First adapted into a movie in 1987, “Flowers in the Attic” is remade into a sleek, aptly perplexing and exploratory TV special that tackles psychological terrors, taboo territory, and muddled family dynamics.
Set in the 1950s, the tale initially presents a picture-perfect family, Norman Rockwell-esque in their shared joys and dreams.
But after the untimely death of Chris Sr. (Chad Willett), loving husband and father of four, the seemingly clueless wife Corrinne (Heather Graham) drops a bomb on her teen children Chris and Cathy (Mason Dye and Kiernan Shipka)—she is actually estranged from extremely wealthy parents, whom they must now live with.
Corrine, the teens and young twins Carrie and Cory (Ava Telek and Maxwell Kovach) leave
Pennsylvania and trek to an old mansion in Virginia, where they are met by Corrine’s smug mother Olivia (Ellen Burstyn).

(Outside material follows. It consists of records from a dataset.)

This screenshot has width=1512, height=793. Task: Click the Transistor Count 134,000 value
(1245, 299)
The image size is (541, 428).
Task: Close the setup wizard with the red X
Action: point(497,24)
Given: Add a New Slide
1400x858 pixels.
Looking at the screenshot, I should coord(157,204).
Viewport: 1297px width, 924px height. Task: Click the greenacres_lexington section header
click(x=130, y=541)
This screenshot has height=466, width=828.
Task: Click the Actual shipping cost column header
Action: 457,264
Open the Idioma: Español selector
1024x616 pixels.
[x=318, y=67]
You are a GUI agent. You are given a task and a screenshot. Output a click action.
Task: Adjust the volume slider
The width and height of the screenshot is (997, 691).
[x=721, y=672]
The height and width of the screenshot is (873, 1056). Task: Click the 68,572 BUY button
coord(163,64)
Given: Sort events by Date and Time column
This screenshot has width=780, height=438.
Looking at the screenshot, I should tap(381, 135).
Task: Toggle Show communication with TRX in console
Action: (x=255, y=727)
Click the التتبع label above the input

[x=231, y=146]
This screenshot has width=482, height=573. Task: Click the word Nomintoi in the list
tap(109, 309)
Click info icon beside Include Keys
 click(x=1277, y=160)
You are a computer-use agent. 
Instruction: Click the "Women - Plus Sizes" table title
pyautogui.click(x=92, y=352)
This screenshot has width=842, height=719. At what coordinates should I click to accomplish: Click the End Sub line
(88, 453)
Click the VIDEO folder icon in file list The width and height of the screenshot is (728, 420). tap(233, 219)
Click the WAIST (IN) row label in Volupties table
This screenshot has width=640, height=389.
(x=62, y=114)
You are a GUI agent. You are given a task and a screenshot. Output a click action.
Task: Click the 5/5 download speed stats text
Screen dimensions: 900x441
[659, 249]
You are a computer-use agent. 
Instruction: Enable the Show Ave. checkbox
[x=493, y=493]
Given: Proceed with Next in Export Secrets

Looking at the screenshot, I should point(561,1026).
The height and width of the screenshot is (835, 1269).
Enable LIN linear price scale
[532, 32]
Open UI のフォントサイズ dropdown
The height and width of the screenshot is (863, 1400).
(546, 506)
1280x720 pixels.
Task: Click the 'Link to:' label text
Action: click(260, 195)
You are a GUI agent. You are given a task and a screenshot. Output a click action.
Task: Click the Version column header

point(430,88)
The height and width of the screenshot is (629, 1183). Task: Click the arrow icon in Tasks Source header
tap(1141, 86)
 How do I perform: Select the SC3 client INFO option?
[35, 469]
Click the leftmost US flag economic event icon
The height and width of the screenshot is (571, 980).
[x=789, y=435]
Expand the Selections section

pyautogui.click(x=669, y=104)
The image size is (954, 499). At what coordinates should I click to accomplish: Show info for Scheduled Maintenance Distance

The children’s presence is kept a secret from Corrine’s father, and they are strictly instructed by Olivia to stay in a room that connects to the attic. The youngsters later find out that their mother had been in a scandalous relationship, which caused the estrangement.
Their forced confinement turns to days, then weeks, while they keep getting excuses and fanatical religious judgments over wrongdoings they haven’t committed.
“Flowers in the Attic,” thanks to its alluring imagery and cleanly retro trappings, disarms by presenting a seemingly safe, comfortable time and place— which belie some sick, twisted secrets. They all bob to the surface, slowly but surely.
Burstyn is deliciously wicked as the grandmother from hell, tormenting her spawn and grandkids with unusual fervor. She spews religious condemnation one moment, and warns of the dangers of male sexuality the next; she’s a bogeyman that, ironically, inhabits the brightly lit, poshly decorated parts of the house.
The twisted nature of her daughter Corrine is given spunk and flavor by Graham, who, in this more mature role, shows some range and credible dichotomy. Those big, expressive eyes are put to good use here, cold windows to a broken soul sometimes, and just insane and glaring on other occasions.
The teen grandchildren are pivotal parts that are given justice by Dye and Shipka, who imbue the confused prisoners with odd chemistry and disconcerting energy. The two promising actors have the longest screen time, and their performances, partly, make the film gradually compelling despite its oft-challenging pace.
(“Flowers in the Attic” premiered recently on Lifetime. Repeats will air tonight, 11 p.m.; tomorrow, Aug. 16, 10 p.m. and Aug. 21, 11 p.m.)